Business understanding, from “knowing” to “writing it out.” Saying a data person “understands the business” used to mean they could answer when asked in a group chat, and the report they wrote could close a business decision. In the Agent era, “understanding the business” means something else: can you write that understanding into semantic assets that Agents can read. A concrete example: it used to be enough for a senior analyst to answer “what’s the difference between immersion DAU and DAU”; today they have to be able to write that definition into a structured file so the Agent can automatically pick the right metric. Business understanding used to live in heads; now it has to land in files.
Evaluation ability, from “is what I made correct” to “can the system catch and not repeat its errors.” Data quality used to rely on validating the final deliverable: was the SQL correct, was the metric correct, was the report correct. In the Agent era, quality is a production-system problem. I covered the specific evaluation and feedback mechanisms in the previous section; here I’m only looking at the capability itself: can you shift from policing single deliverables to building an evaluation loop. A concrete scene: when our team first defined an eval set for a data Agent, the hardest part wasn’t designing the problems. It was turning “how an analyst judges whether an analysis report is right” from implicit standard into computable metric.
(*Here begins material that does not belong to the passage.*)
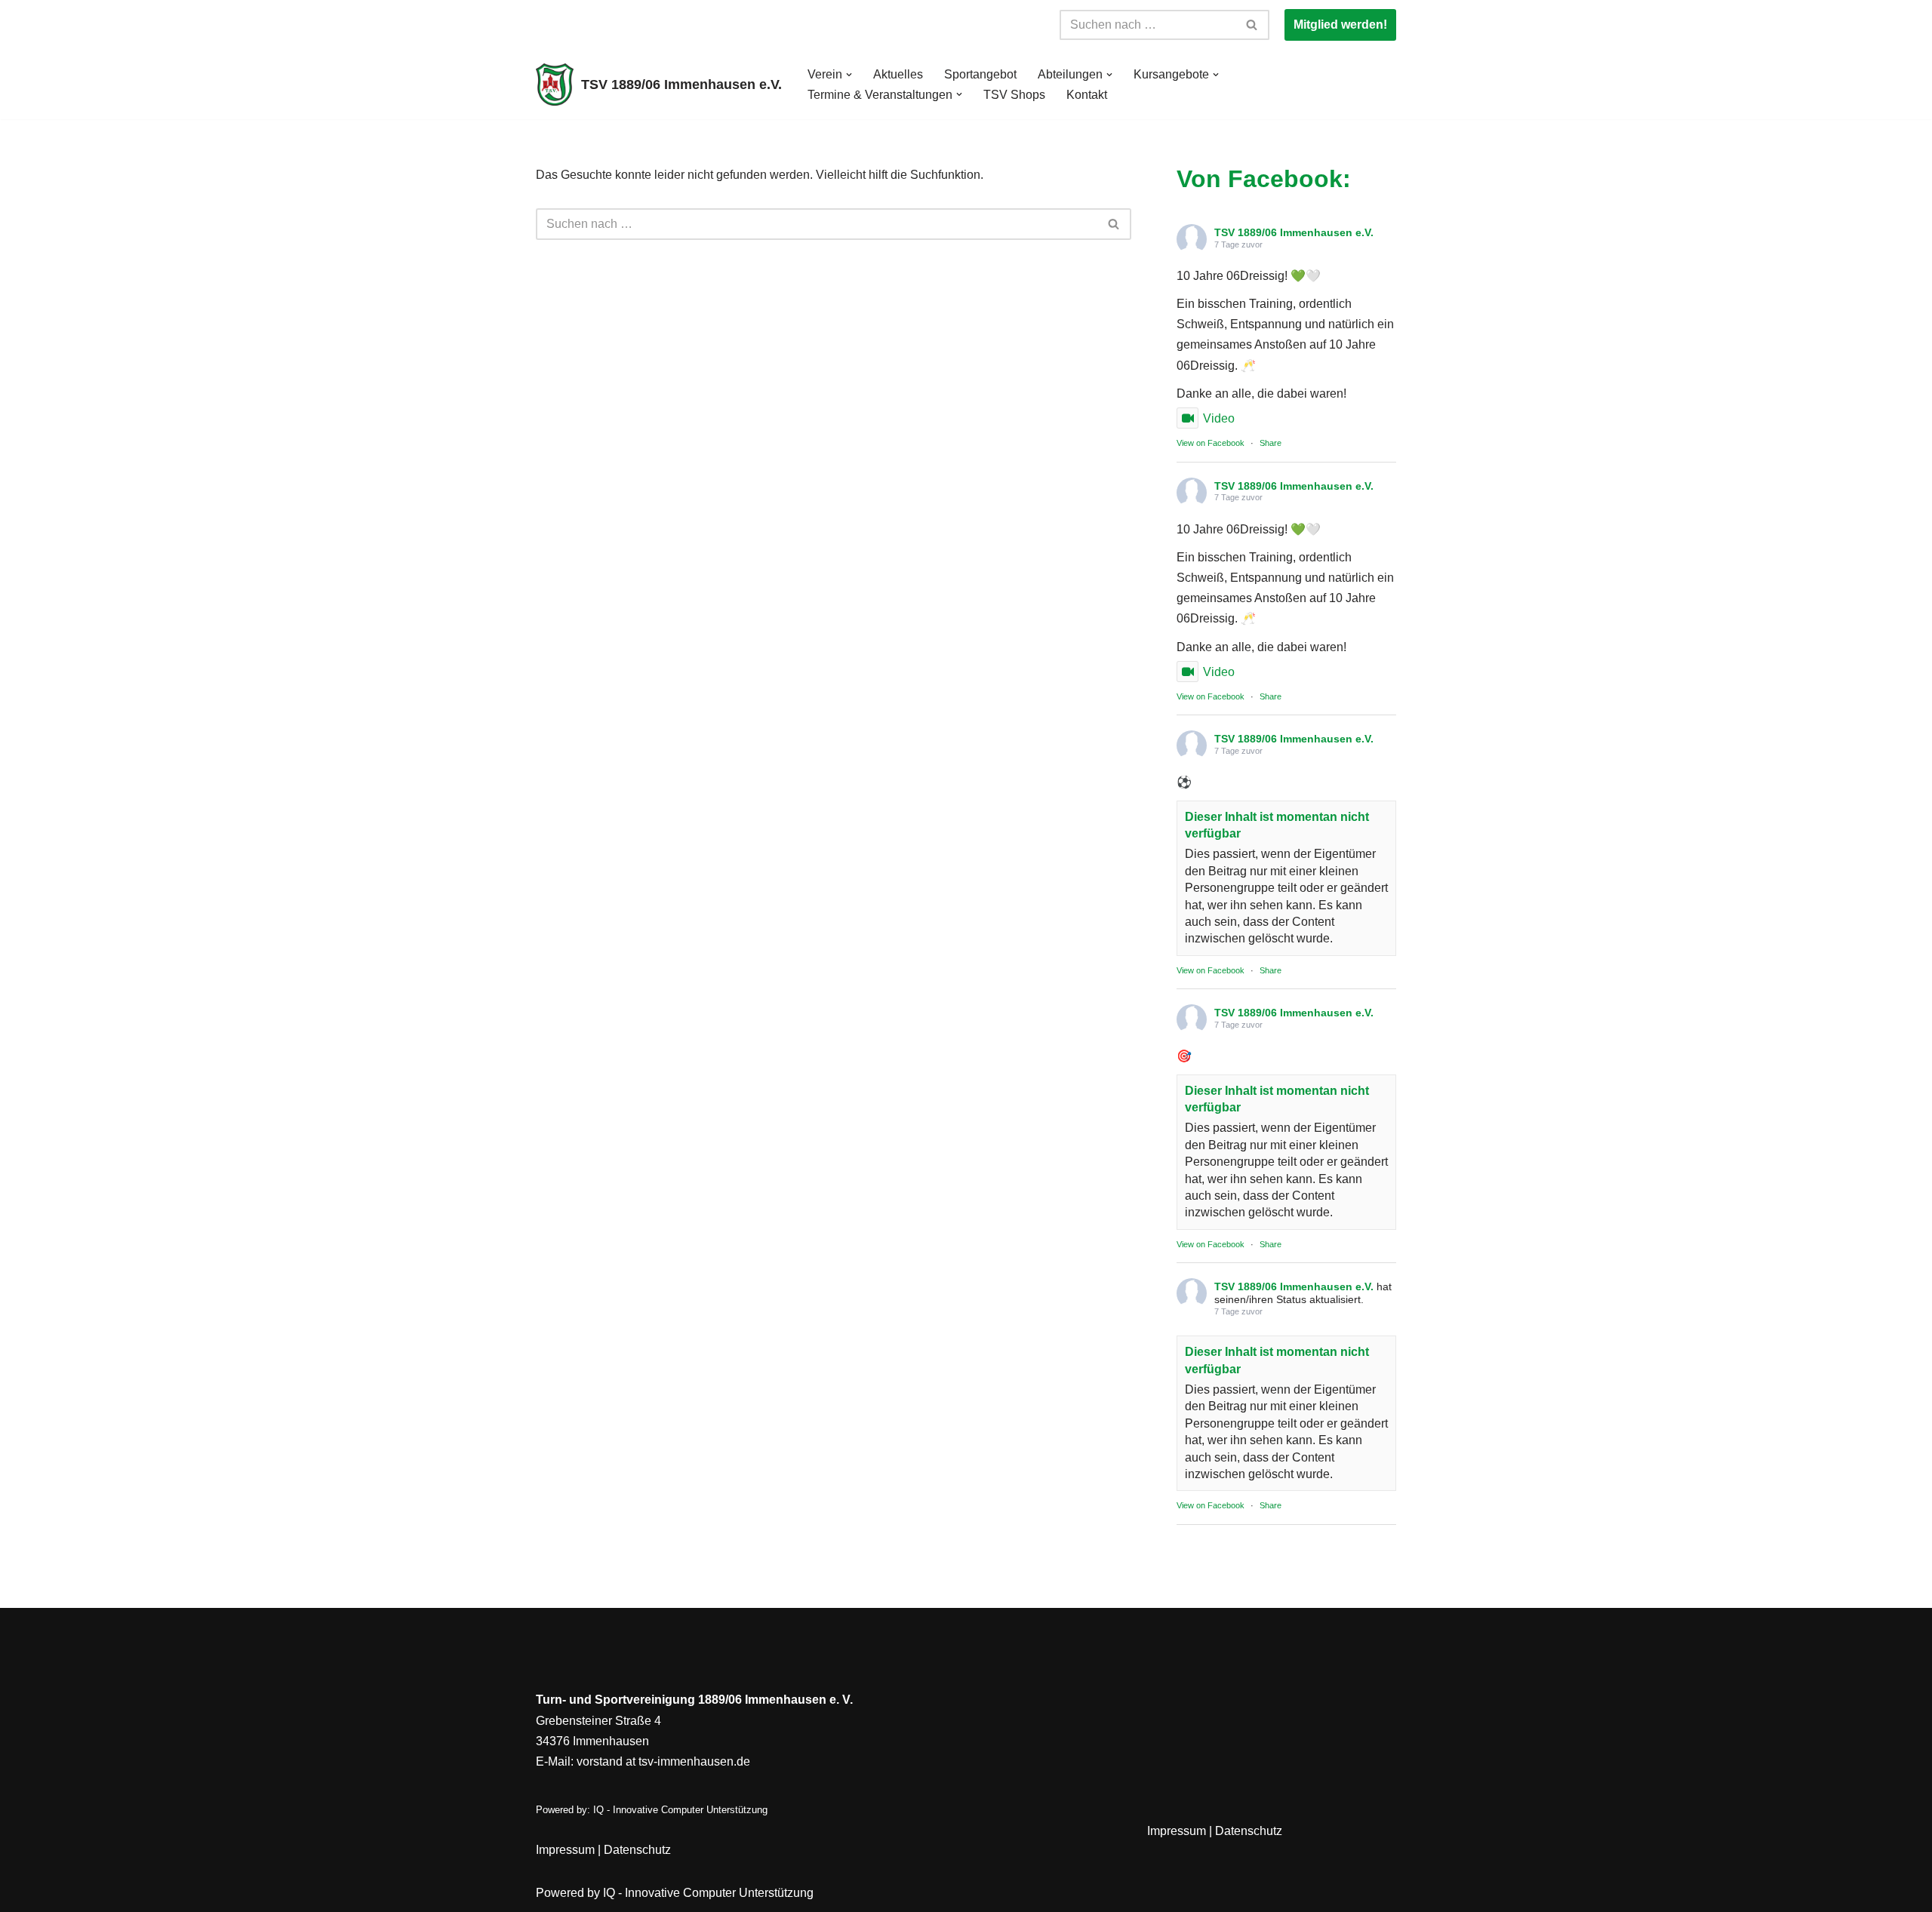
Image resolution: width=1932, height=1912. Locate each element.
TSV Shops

No one has systematically done this before; every team has to reinvent it now. The strength of this capability decides whether your Agent system can ship to production and whether it can earn long-term trust from the business.
Agentic thinking, from “made for humans to read” to “designed for the Agent first, made usable for humans too.” People who built data products used to talk about “user experience,” and the user there was assumed to be human. Today, you have to carry an Agent in your head: when designing any data asset or service, the default starting point is “what will the Agent read when it reads this,” and “what humans see” comes second. The same semantic document must be precise enough for the Agent to call correctly and clear enough for a human to read. Take an example: it used to be that a metric document followed a template of “metric name + business meaning + calculation formula + things to watch out for.” Now you have to add “synonyms / applicable scenarios / non-applicable scenarios / historical definition changes.” Those additions aren’t for human reading. They’re for keeping the Agent from going wrong in ambiguous situations.